— STATED PROBLEM —
Rewrite the material below, changing "address bar" to "URL field" and leaving everything else unchanged. Leave out the pictures.

--- BEGIN DATASET ENTRIES ---

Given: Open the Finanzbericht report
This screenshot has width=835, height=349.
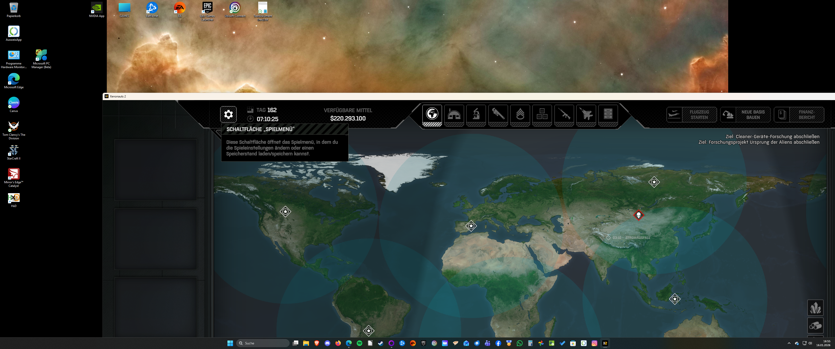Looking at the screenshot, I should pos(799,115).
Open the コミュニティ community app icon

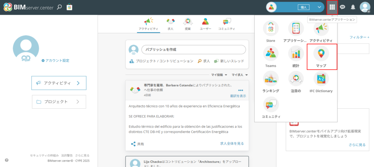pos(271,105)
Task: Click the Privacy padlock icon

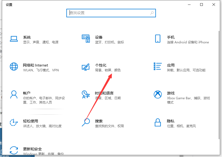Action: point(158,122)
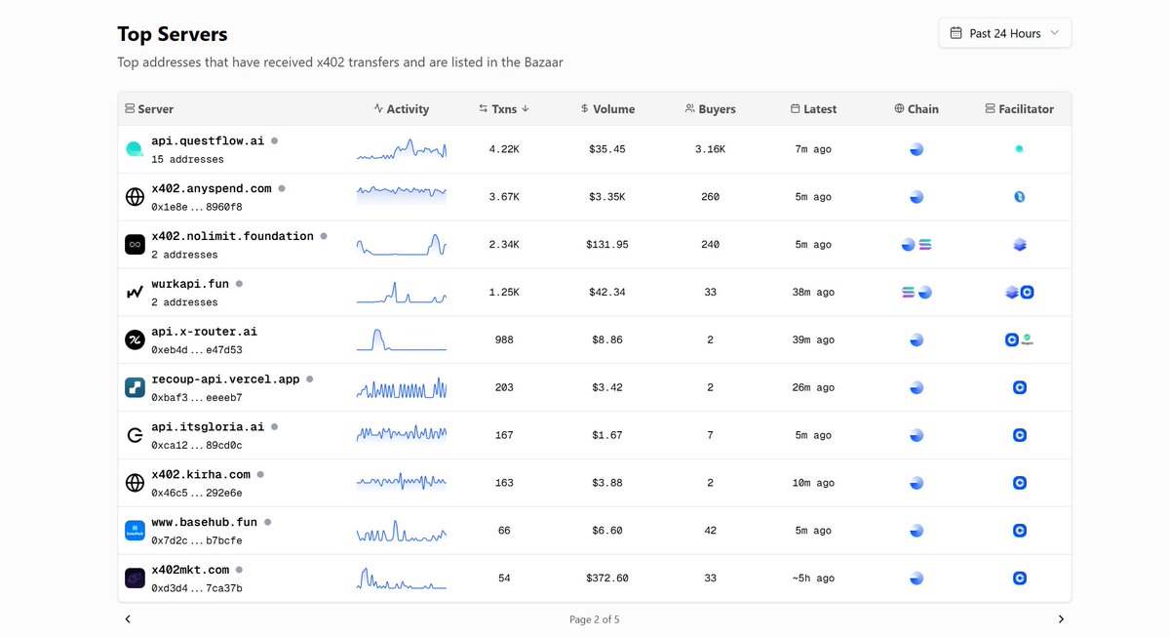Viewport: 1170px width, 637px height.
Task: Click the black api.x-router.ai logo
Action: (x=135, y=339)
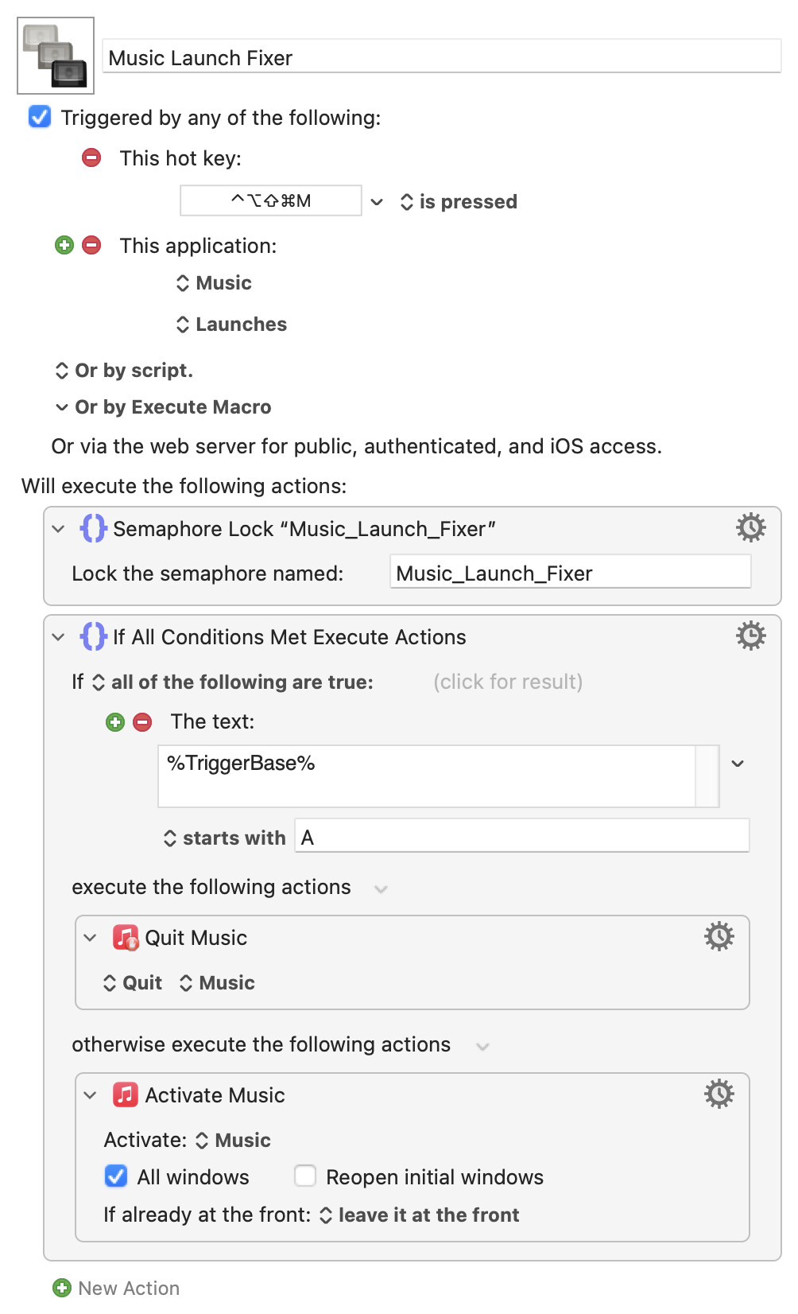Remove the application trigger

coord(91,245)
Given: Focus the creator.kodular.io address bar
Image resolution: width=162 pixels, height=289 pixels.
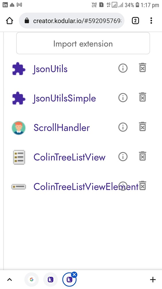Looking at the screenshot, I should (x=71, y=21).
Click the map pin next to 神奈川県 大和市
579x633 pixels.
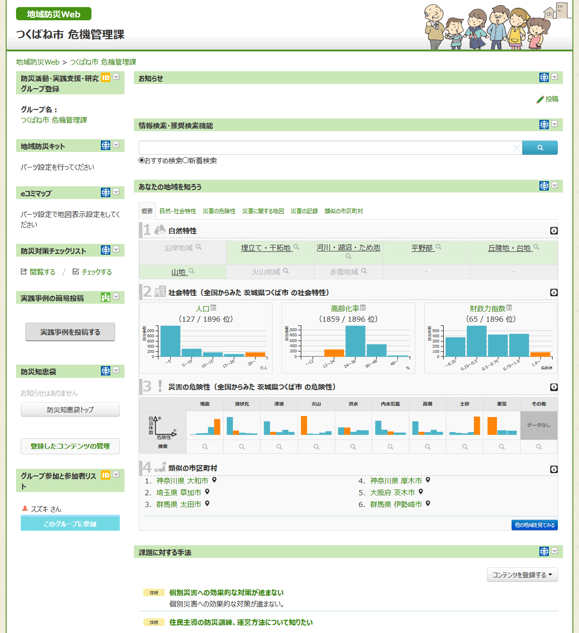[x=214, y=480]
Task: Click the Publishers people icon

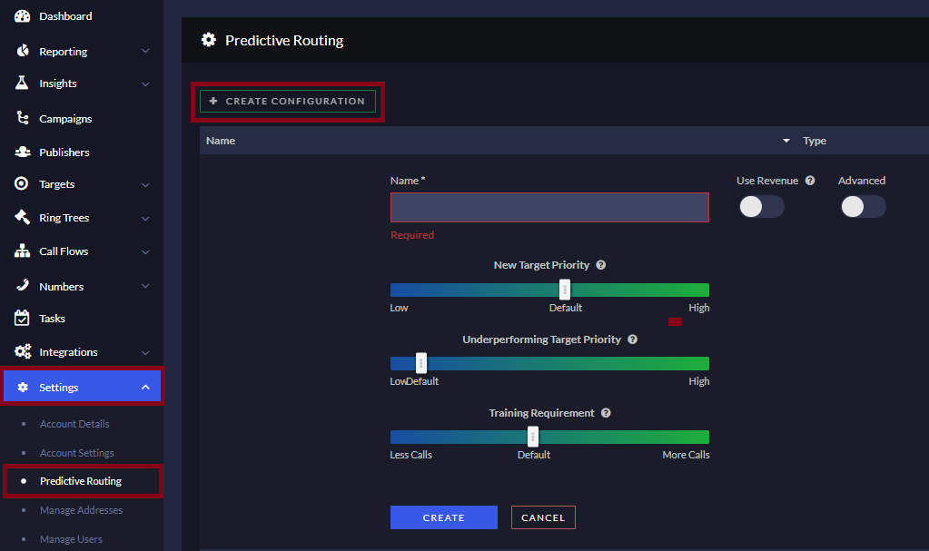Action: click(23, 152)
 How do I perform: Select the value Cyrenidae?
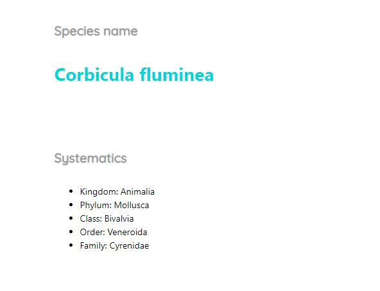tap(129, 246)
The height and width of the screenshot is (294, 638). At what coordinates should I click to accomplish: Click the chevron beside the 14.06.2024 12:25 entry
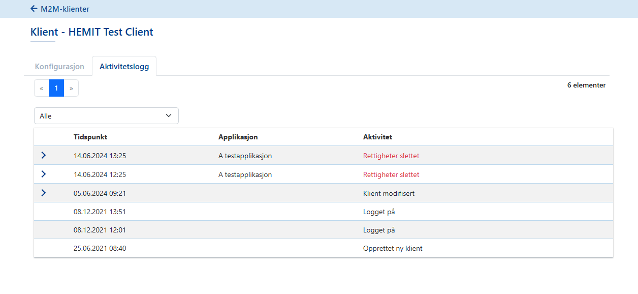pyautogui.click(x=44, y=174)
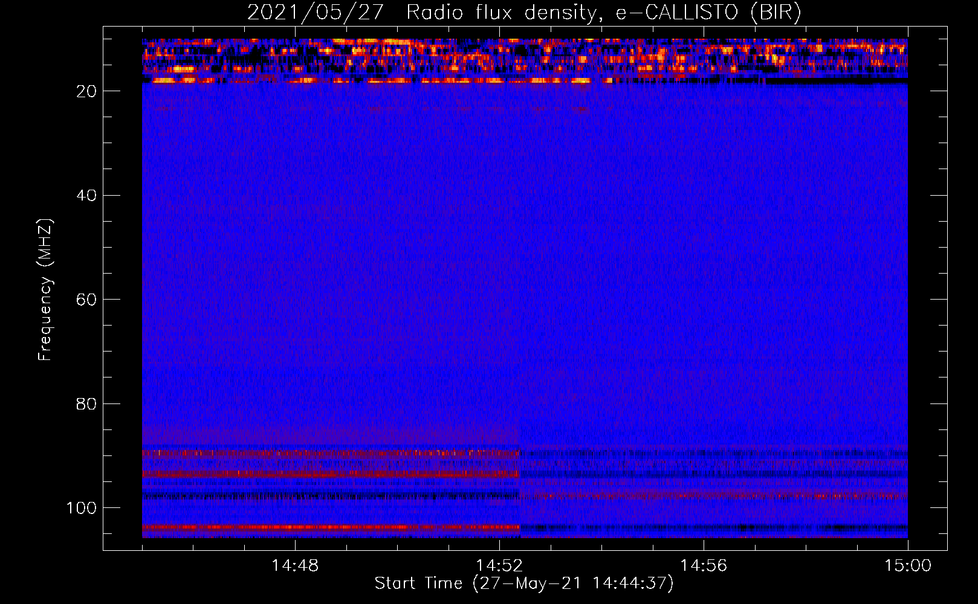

--- END DATASET ENTRIES ---

— TASK ANSWER —
Given: Open the Finanzbericht report
This screenshot has width=835, height=349.
Looking at the screenshot, I should pos(799,115).
Open the コミュニティ community app icon

pos(271,105)
Task: Click the Privacy padlock icon

Action: point(158,122)
Viewport: 1170px width, 637px height.
Task: Click the black api.x-router.ai logo
Action: (x=135, y=339)
Remove the application trigger

coord(91,245)
Given: Focus the creator.kodular.io URL field
Image resolution: width=162 pixels, height=289 pixels.
Looking at the screenshot, I should (x=71, y=21).
Click the map pin next to 神奈川県 大和市
579x633 pixels.
[x=214, y=480]
Task: Click the Publishers people icon

Action: click(23, 152)
 How do I perform: Select the value Cyrenidae?
tap(129, 246)
The height and width of the screenshot is (294, 638). At what coordinates should I click to accomplish: Click the chevron beside the 14.06.2024 12:25 entry
pyautogui.click(x=44, y=174)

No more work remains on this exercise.